IHC and western blot assays of MDA-MB-231 and MDA-MB-468 xenograft tumors in nude mice. (A) Representive photographs of CSE staining in MDA-MB-231 and MDA-MB-468 xenograft tumors; original magnification ×200 and ×400. (B, C) CSE-positive expression level was calculated as areal density = IOD/AREA, where IOD represents positive cumulative optical density values and AREA represents the pixel area of the organization. Values are presented as mean ± SEM (n = 5); *P < 0.05 compared with the control group; △P < 0.05 compared with PAG group. (D, E) CSE and VEGF expression analysis in MDA-MB-231 and MDA-MB-468 xenograft tumors. (F, G) The statistical analysis of CSE and VEGF expression level in MDA-MB-231 and MDA-MB-468 xenograft tumors; Values are presented as mean ± SEM (n = 5); *P < 0.05 compared with the control group; ▲P < 0.05 compared with PAG group.
Discussion
Many works have been performed to obtain new predictive markers and therapeutic targets for the TNBC30,31,32,33. In our previous study, we found that CSE, an endogenous H2S synthase, promoted the progression of breast cancer18 and the metastasis of TNBC MDA-MB-231 cells19. As a consequence, CSE could be a new therapeutic target in TNBC, and then the study of the inhibitors targeting CSE protein may be of great significance for TNBC.
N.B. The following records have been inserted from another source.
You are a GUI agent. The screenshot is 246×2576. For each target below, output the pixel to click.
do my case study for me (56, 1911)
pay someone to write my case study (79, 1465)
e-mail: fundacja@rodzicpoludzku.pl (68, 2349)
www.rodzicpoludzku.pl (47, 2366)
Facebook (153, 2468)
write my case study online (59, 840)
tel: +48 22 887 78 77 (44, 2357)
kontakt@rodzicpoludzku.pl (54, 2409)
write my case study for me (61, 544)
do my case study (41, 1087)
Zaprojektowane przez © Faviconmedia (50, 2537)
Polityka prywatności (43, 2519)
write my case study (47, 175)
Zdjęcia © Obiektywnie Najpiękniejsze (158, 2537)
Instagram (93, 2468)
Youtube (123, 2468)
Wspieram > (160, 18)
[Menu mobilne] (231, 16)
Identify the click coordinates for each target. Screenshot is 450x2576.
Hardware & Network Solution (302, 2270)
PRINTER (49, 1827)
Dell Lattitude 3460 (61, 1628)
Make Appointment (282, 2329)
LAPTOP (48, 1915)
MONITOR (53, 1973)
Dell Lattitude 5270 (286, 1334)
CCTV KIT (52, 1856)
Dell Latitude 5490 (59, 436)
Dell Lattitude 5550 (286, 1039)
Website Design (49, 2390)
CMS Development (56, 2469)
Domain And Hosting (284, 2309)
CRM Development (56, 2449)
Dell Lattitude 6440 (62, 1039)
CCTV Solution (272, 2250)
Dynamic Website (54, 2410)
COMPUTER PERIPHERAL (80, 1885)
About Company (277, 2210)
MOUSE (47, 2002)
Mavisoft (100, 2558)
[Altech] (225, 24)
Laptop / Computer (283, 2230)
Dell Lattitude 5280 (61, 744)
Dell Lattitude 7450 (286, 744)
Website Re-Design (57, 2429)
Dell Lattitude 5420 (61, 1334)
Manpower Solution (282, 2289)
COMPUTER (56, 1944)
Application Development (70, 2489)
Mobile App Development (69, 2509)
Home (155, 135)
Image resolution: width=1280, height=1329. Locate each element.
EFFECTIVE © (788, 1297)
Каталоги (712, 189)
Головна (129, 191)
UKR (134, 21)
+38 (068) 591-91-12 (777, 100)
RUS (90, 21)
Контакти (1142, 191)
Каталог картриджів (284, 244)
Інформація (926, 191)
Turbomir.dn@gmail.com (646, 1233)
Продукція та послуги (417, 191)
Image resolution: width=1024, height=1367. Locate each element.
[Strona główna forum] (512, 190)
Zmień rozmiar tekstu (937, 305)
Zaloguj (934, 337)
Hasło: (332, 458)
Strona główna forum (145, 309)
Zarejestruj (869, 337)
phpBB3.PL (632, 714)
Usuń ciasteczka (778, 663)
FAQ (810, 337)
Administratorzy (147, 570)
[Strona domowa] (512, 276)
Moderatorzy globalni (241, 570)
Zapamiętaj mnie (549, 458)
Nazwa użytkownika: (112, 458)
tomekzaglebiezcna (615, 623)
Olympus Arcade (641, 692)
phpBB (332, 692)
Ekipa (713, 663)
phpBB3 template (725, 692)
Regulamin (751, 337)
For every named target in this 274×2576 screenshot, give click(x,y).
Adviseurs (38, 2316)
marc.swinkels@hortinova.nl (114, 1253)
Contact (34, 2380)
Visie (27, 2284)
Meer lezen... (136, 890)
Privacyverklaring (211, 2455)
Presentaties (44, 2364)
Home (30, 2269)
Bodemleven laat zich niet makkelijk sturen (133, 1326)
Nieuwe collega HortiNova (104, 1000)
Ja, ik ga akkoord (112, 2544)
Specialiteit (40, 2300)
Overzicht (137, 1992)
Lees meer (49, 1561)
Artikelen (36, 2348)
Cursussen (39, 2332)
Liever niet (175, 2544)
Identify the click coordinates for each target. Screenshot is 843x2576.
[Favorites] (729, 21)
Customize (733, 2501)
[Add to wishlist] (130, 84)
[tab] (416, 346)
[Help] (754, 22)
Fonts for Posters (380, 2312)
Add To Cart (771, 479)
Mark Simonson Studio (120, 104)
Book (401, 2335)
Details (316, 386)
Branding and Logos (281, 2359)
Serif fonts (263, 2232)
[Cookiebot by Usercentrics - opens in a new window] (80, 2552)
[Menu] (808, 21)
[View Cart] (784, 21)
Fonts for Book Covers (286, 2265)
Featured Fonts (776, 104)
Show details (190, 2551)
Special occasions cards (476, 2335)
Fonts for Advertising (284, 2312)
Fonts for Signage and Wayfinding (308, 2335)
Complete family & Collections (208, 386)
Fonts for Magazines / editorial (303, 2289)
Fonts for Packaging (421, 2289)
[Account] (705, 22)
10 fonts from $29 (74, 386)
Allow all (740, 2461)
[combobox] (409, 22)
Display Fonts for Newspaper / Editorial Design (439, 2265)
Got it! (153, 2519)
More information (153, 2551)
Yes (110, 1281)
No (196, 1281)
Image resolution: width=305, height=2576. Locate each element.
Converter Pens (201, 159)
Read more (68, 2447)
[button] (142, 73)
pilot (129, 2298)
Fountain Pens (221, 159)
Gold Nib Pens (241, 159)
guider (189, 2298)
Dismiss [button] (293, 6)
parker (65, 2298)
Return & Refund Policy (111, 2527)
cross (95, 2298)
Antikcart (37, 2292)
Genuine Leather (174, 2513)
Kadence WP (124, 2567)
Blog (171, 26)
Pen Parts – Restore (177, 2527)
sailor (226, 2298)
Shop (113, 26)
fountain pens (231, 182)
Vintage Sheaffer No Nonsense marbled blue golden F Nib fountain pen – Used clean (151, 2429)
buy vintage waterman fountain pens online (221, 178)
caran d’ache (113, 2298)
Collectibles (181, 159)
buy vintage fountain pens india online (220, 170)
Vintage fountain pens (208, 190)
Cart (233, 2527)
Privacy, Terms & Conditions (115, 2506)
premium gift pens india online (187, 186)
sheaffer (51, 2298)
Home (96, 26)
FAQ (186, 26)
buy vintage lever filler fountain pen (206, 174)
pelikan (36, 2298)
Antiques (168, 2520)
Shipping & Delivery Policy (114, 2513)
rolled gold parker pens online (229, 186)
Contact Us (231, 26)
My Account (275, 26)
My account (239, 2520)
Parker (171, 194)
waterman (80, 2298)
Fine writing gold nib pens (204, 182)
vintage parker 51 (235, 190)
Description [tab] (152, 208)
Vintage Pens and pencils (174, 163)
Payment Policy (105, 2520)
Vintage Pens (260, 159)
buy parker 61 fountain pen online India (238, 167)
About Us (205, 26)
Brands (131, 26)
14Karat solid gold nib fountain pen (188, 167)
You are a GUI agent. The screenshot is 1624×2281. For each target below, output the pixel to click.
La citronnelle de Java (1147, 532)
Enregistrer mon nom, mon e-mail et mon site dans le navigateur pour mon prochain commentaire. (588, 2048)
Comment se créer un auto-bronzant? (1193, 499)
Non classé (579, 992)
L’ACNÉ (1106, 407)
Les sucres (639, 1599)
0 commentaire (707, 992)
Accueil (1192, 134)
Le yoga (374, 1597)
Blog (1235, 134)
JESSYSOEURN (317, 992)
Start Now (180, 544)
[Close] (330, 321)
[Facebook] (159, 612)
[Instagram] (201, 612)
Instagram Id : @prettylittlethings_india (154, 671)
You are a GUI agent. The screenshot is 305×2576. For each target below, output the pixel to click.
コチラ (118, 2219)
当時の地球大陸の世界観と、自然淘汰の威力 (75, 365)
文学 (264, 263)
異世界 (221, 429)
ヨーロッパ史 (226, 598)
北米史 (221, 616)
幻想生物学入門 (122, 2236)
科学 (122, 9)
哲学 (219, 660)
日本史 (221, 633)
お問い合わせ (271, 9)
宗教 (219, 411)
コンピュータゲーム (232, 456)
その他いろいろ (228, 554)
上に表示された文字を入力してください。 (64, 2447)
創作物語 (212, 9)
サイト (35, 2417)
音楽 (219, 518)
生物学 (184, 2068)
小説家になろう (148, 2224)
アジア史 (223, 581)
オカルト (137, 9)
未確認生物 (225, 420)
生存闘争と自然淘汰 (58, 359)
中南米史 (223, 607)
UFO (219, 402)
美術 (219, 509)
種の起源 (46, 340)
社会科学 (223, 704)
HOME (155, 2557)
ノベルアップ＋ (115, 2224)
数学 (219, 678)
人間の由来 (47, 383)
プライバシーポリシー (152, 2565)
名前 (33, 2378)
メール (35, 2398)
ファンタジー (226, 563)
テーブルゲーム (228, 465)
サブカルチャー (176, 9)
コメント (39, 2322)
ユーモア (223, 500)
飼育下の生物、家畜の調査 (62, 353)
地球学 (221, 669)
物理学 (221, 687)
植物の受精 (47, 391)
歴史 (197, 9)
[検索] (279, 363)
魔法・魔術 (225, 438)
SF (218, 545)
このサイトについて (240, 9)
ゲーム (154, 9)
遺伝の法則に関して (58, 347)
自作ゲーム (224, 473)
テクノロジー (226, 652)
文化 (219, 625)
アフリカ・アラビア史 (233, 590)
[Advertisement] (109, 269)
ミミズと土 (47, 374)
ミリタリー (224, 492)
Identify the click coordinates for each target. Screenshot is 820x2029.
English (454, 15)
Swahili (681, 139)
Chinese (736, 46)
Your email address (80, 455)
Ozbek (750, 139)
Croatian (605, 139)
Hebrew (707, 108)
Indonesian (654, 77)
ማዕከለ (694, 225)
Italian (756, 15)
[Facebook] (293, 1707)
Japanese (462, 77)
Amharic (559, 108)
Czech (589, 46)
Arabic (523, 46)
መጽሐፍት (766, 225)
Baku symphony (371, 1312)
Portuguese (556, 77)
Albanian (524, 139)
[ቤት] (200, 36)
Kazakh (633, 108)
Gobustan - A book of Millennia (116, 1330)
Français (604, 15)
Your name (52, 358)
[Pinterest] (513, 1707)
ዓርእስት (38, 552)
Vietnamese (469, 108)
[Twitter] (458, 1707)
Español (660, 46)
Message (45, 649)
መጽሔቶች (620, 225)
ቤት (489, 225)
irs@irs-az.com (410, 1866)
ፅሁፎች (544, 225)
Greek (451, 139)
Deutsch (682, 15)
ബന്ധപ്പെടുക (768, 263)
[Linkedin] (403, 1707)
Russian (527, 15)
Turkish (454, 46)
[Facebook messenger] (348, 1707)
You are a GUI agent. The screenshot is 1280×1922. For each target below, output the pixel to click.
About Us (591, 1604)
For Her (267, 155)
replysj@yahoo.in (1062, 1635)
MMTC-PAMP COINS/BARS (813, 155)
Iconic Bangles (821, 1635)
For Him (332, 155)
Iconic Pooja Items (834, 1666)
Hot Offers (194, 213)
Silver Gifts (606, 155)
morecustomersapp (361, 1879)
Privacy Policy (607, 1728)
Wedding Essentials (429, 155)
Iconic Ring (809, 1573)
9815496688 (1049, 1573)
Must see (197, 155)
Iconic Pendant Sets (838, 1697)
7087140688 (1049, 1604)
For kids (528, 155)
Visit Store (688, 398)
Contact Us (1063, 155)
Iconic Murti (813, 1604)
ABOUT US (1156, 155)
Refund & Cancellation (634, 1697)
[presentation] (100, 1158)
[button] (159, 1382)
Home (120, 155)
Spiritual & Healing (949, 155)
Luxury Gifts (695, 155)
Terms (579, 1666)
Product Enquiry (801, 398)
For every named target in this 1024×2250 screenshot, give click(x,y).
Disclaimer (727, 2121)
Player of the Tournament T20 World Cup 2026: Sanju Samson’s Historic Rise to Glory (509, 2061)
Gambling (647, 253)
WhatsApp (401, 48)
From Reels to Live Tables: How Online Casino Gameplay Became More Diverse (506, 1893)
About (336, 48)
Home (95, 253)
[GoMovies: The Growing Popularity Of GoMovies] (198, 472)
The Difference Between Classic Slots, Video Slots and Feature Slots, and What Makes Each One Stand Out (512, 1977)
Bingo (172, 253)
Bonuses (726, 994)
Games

In this research, we explored the action and mechanism of a new CSE inhibitor I194496 obtaining by virtual screening according to the crystal structure of CSE protein by our research group in the early stage, in TNBC. The data of activity analysis of CSE recombinant protein, CSE ELISA and H2S production were integrated to our analysis to provide support to the new compound I194496 as CSE inhibitor. CSE mRNA and protein levels and H2S production were shown to be distinctly reduced in TNBC cells administrated with I194496. Subsequently, we researched the actions of I194496 in four TNBC cell lines by MTS, EdU and transwell assays and observed that I194496 significantly decreased the cell viability, the number of EdU+ cells as well as the number of migration and invasion in four TNBC cell lines in a dose-dependent manner. It is thus clear that the new CSE inhibitor I194496 could effectively inhibit the growth, proliferation, migration and invasion of TNBC cells. The combined data enhanced our occasions of discerning CSE inhibitor I194496 with real potential to become new therapeutic agent for TNBC.
Furthermore, the possible mechanisms of I194496 against TNBC were explored to give further support to I194496 as a new therapeutic agent. Cell survival and cell proliferation in human breast cancers are associated with the PI3K/Akt signaling pathway or the Ras/Raf/ERK signaling pathway24,25. It was found that inhibition of one of the two pathways can still result in the maintenance of the other pathway. So the dual targeting of the two pathways may lead to superior efficacy and better clinical outcome in selected patients. H2S exhibits the function of activating the PI3K/Akt and ERK1/2 signaling pathways34. Moreover, it is reported that H2S regulates the growth of human breast cancer cells or thyroid carcinoma cells through PI3K/Akt/mTOR and RAS/RAF/MEK/ERK signaling pathways27,35. In our present study, we observed that both PI3K/Akt signaling pathway and Ras/Raf/ERK signaling pathways were blocked by I194496 in human TNBC cells, which indicated that I194496 could depress growth and proliferation of TNBC cells through dual targeting the PI3K/Akt and Ras/Raf/ERK signaling pathways via inhibiting the release of H2S by CSE.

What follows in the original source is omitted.